Postby david welch » Tue Jun 08, 2004 7:56 pm
In a discussion I had earlier today, I was talking about the staff work we did this weekend.
We worked mostly on the guards and strikes. Eventually we got around to doing "test cutting" on a milk jug filled with water. We placed the jug on the bottom of a 5 gallon bucket that had been placed upside down over my padded pell, so it was about at head height. Remember, we were out in the sun and the plastic the bucket was made of was hot and soft, not brittle at all.
We were swinging with the Meyer swing where you slip your front hand, and make a big one handed swing all the way around and hit them in the temple. And we were using 1 1/2" round 8 foot long pine staffs.
The first swing missed the jug and hit the bucket. Not only did it break the front of the bucket, but somehow the force made it all the way through and broke the back of the bucket also.
The next one hit the water jug and ruptured it, but instead of the splash we were expecting, the hit turned the water into a very fine spray and mist that I have only seen from using them as a target for a high powered rifle.

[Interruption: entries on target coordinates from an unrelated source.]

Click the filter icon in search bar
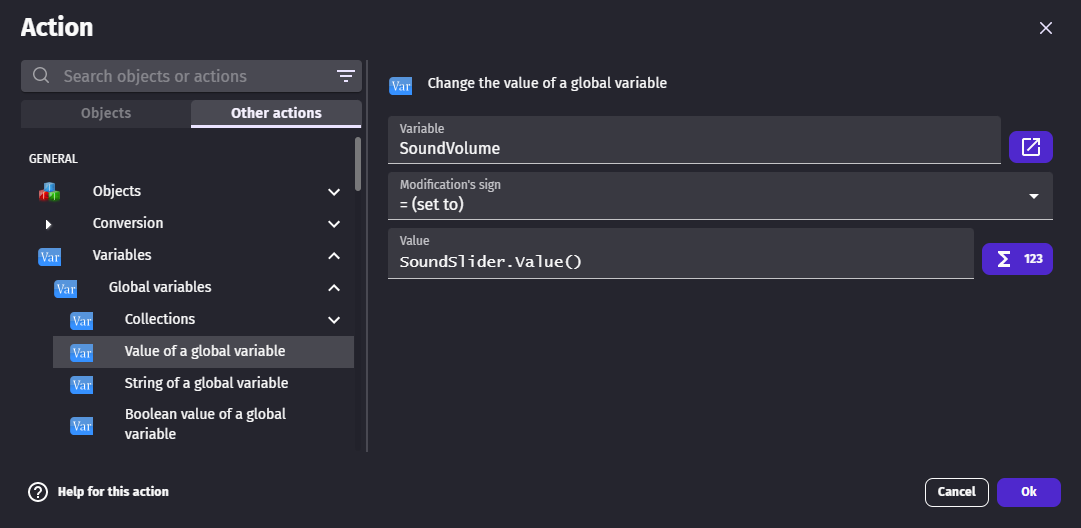This screenshot has width=1081, height=528. click(x=346, y=76)
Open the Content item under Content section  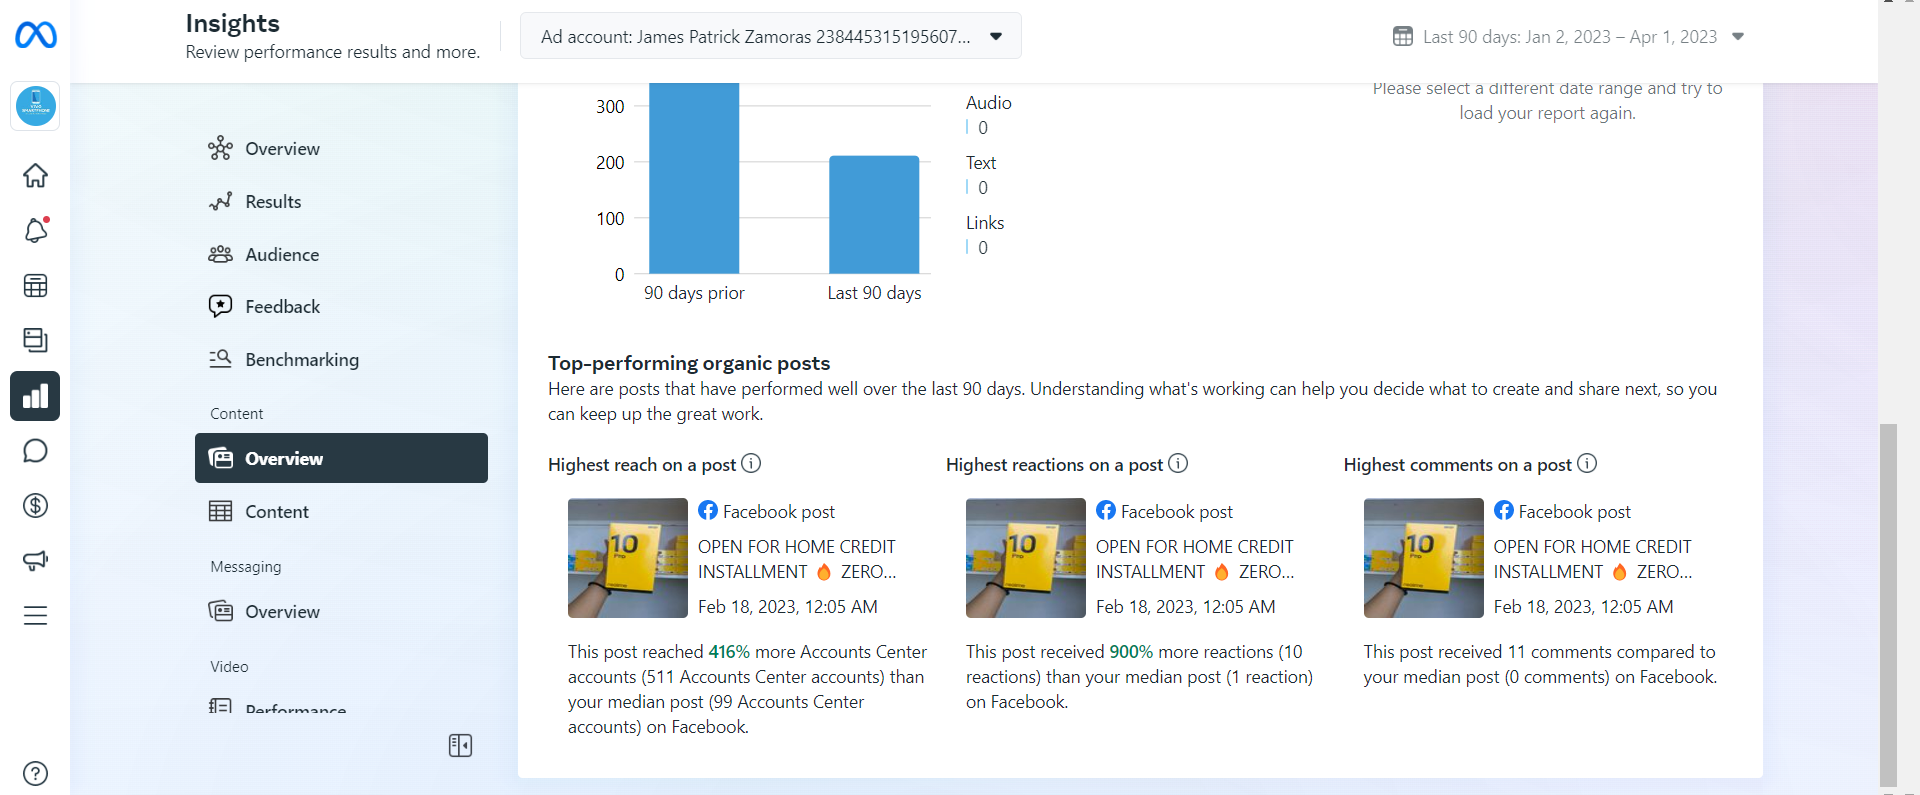[x=277, y=512]
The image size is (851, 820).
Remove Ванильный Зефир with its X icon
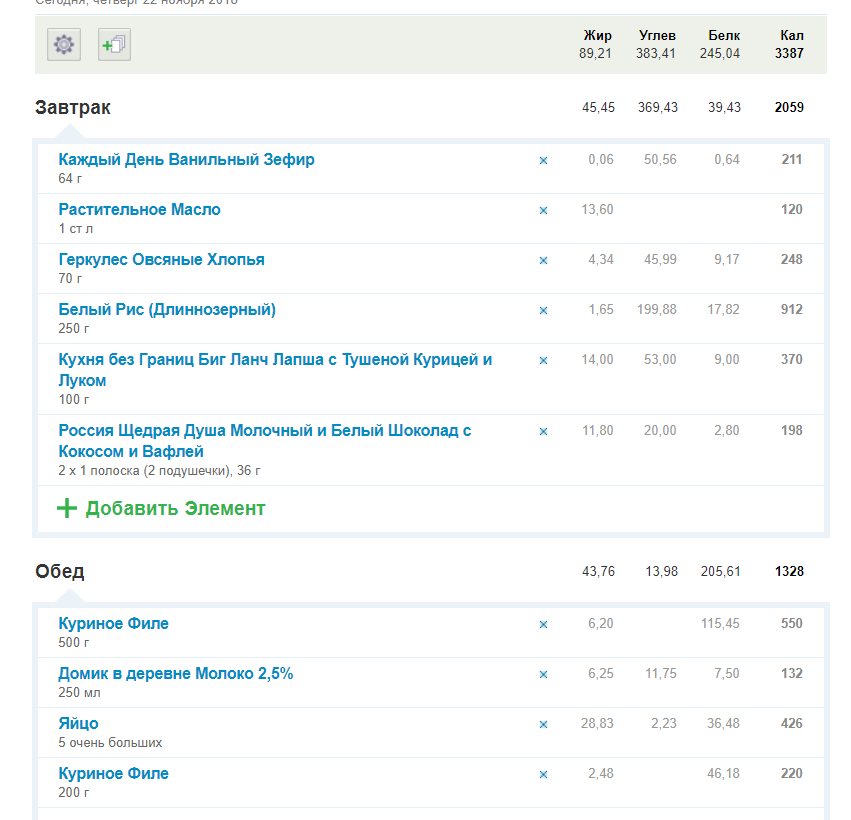click(x=543, y=160)
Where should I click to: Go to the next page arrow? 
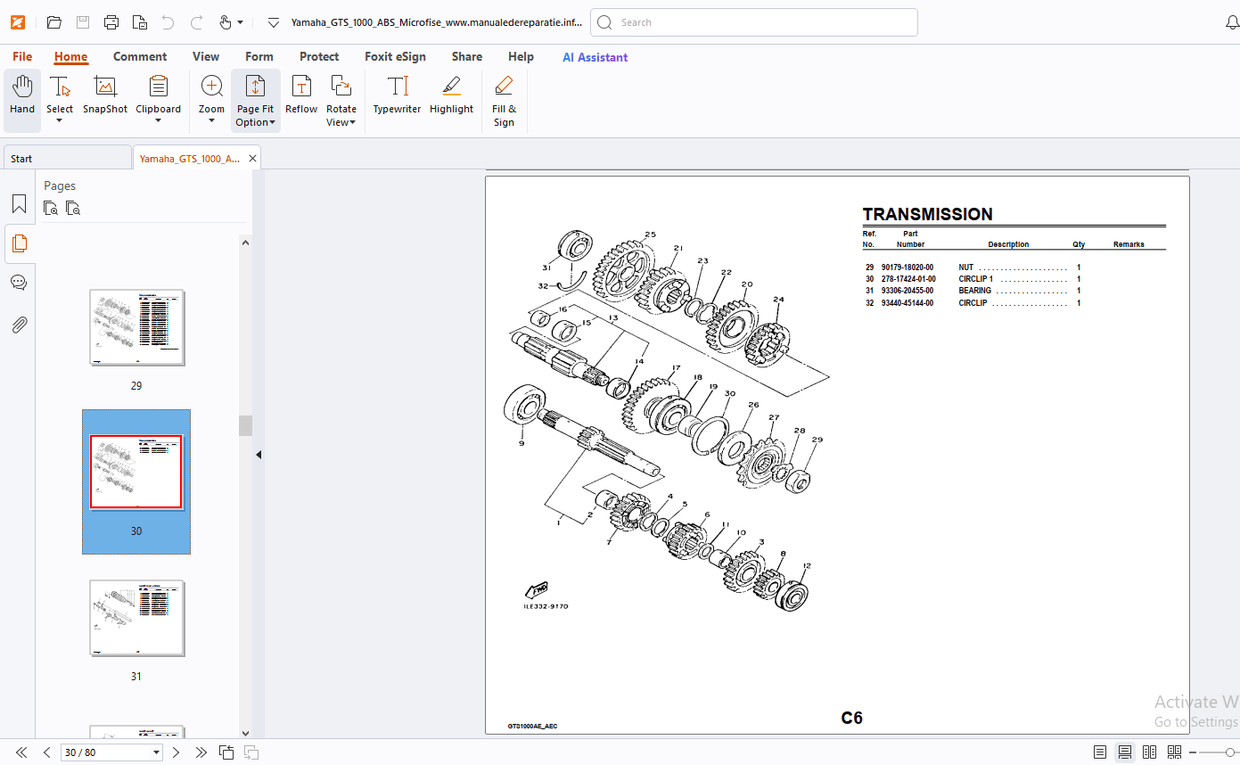coord(176,751)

The one thing I can tell you about this is I never, ever want to be hit with one.
In trying to figure out what we are dealing with, I have an 8' pole at arms length. I can reach something 11' away like that. I also figure that twirling it around probably pulls me at least 1' off my center. so that gives me a radius of 12'. That means the circumference the staff is spinning is about 75'.
From the start of my spin to the end would be figuring in acceleration and I don't want to do that, so at the end I spun it around 2 more times at what was the best attempt at a constant speed I could manage. They averaged about 2 times a second.
So... on impact the staff is going 150' per second, 9000' per minute, or 102 miles per hour.
Out of curiosity, I decided to make a comparison. I got these two off an on line ballistics chart:
A 180 gr 30-06 at 2600 fps has 2701 ft/lbs per second kinetic energy ( force of impact. )
A 125 grain .357 at 1450 fps has 583 ft/lbs per second KE
A 3 pound staff at 150 fps has 105 ft/lbs per second KE
Now, I also got:
A rough guide for hunting effectiveness based on kinetic energy (this is an archery chart) is:
Kinetic Energy Hunting Usage
< 25 ft. lbs. Small game
25 - 41 ft. lbs. Medium Game (deer, antelope, etc.)
42 - 65 ft. lbs. Large Game (elk, black bear, wild boar, etc.)
> 66 ft. lbs. Toughest Game (cape buffalo, grizzly, etc.)
...
Kinetic energy is often used as the standard for projectile effectiveness, but a baseball (5.12 ounces moving at 95 mph) has 87 foot pounds of kinetic energy. It actually strikes harder than an atlatl dart, but I can't really see hunting a bison with a fast ball. While kinetic energy determines how hard an object strikes, it doesn't determine how far it penetrates. That is where momentum comes in.
A 125 grain .357 at 1450 fps has .80 slug feet per second momentum (penetration)
A 180 gr 30-06 at 2600 fps has 2.08 slug feet per second momentum
A 3 pound staff at 150 fps has 6.98 slug feet per second momentum
I read once that Cold Steel President Lynn Thompson said he saw a spear knock a man off his feet in Africa. At 5 lbs and 37fps thats 5.75 slug-feet/second.
Now, I still haven't decided what all this tells me about a staff. And I am not completely sure you can calculate a rotating staff the same way you figure out linear force. I just still know I don't want to be hit with one.
"A sword never kills anybody; it is a tool in the killer's hand." Lucius Annaeus Seneca 4BC-65AD.